-- What the task requires --
Quote each item below verbatim, line for line, with no changes.

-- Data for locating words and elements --
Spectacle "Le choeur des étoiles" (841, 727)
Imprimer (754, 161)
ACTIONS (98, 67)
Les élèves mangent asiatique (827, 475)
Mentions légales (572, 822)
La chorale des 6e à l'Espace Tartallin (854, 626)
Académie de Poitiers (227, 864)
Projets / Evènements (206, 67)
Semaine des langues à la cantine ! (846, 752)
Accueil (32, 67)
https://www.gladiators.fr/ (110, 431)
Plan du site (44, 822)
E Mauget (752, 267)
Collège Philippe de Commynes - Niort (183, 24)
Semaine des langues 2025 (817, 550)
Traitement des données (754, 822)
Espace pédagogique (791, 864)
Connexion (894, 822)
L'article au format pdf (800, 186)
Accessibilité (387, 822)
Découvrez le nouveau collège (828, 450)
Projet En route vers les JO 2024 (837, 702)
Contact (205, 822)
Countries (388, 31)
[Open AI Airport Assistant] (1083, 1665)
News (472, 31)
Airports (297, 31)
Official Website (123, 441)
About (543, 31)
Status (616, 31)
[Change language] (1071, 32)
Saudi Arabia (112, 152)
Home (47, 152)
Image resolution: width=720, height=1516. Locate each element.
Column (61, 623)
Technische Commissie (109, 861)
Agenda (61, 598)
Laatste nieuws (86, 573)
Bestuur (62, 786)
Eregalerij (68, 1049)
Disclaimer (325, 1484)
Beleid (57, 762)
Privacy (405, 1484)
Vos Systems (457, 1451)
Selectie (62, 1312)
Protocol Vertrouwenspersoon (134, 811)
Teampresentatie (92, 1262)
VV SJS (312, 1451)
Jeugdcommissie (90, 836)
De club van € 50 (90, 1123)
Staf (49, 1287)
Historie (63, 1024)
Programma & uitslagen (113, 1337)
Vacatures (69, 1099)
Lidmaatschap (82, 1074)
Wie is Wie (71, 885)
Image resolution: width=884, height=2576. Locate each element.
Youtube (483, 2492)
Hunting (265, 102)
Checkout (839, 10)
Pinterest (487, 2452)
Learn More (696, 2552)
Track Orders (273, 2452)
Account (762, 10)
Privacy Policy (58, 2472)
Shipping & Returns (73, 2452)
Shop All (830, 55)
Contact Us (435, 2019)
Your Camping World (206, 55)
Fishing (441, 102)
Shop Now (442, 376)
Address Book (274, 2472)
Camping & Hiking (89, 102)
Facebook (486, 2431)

-- Final result --
Spectacle "Le choeur des étoiles" (841, 727)
Imprimer (754, 161)
ACTIONS (98, 67)
Les élèves mangent asiatique (827, 475)
Mentions légales (572, 822)
La chorale des 6e à l'Espace Tartallin (854, 626)
Académie de Poitiers (227, 864)
Projets / Evènements (206, 67)
Semaine des langues à la cantine ! (846, 752)
Accueil (32, 67)
https://www.gladiators.fr/ (110, 431)
Plan du site (44, 822)
E Mauget (752, 267)
Collège Philippe de Commynes - Niort (183, 24)
Semaine des langues 2025 (817, 550)
Traitement des données (754, 822)
Espace pédagogique (791, 864)
Connexion (894, 822)
L'article au format pdf (800, 186)
Accessibilité (387, 822)
Découvrez le nouveau collège (828, 450)
Projet En route vers les JO 2024 (837, 702)
Contact (205, 822)
Countries (388, 31)
[Open AI Airport Assistant] (1083, 1665)
News (472, 31)
Airports (297, 31)
Official Website (123, 441)
About (543, 31)
Status (616, 31)
[Change language] (1071, 32)
Saudi Arabia (112, 152)
Home (47, 152)
Image resolution: width=720, height=1516. Locate each element.
Column (61, 623)
Technische Commissie (109, 861)
Agenda (61, 598)
Laatste nieuws (86, 573)
Bestuur (62, 786)
Eregalerij (68, 1049)
Disclaimer (325, 1484)
Beleid (57, 762)
Privacy (405, 1484)
Vos Systems (457, 1451)
Selectie (62, 1312)
Protocol Vertrouwenspersoon (134, 811)
Teampresentatie (92, 1262)
VV SJS (312, 1451)
Jeugdcommissie (90, 836)
De club van € 50 (90, 1123)
Staf (49, 1287)
Historie (63, 1024)
Programma & uitslagen (113, 1337)
Vacatures (69, 1099)
Lidmaatschap (82, 1074)
Wie is Wie (71, 885)
Image resolution: width=884, height=2576. Locate each element.
Youtube (483, 2492)
Hunting (265, 102)
Checkout (839, 10)
Pinterest (487, 2452)
Learn More (696, 2552)
Track Orders (273, 2452)
Account (762, 10)
Privacy Policy (58, 2472)
Shipping & Returns (73, 2452)
Shop All (830, 55)
Contact Us (435, 2019)
Your Camping World (206, 55)
Fishing (441, 102)
Shop Now (442, 376)
Address Book (274, 2472)
Camping & Hiking (89, 102)
Facebook (486, 2431)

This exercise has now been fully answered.